EXERCISE DIRECTIONS:
The result should be the full listing copied exactly, with no pictures in it.

INFORMATION PROVIDED:

--

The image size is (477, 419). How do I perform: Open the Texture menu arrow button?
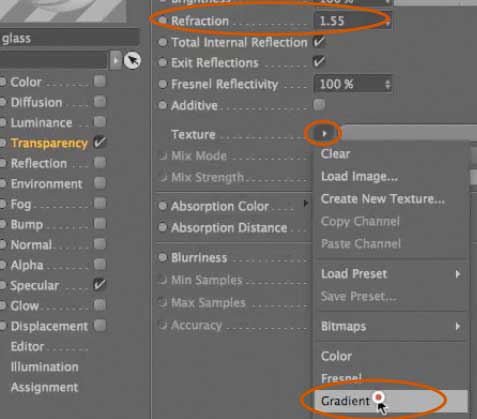click(323, 134)
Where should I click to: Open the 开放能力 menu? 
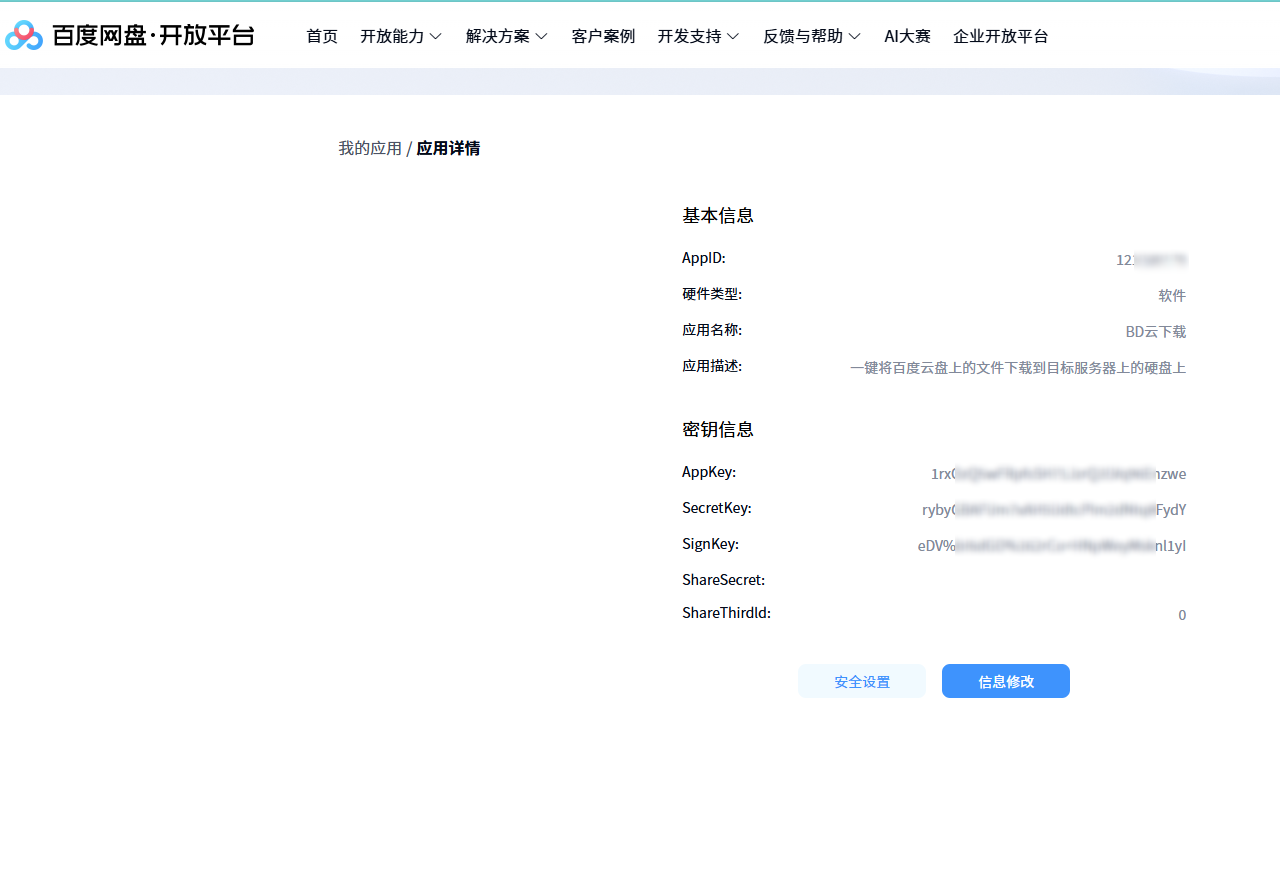pos(394,36)
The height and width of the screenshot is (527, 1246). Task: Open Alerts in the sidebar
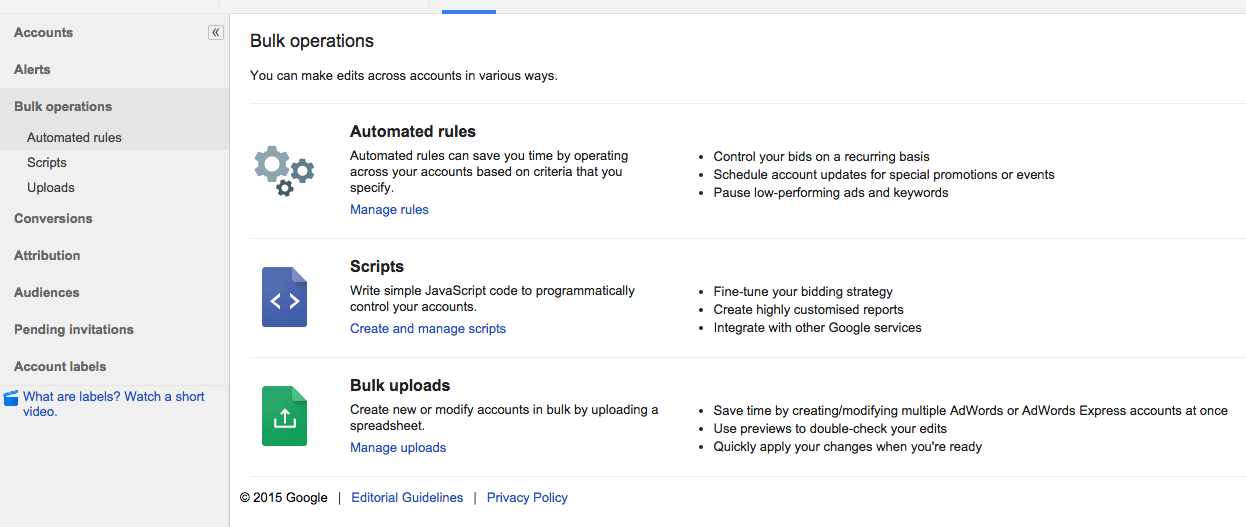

--

WRITTEN RESPONSE:
The image size is (477, 419). How do I perform: Open the Texture menu arrow button?
click(323, 134)
Where should I click to: Open the 开放能力 menu? 
pos(394,36)
The height and width of the screenshot is (527, 1246). Task: Open Alerts in the sidebar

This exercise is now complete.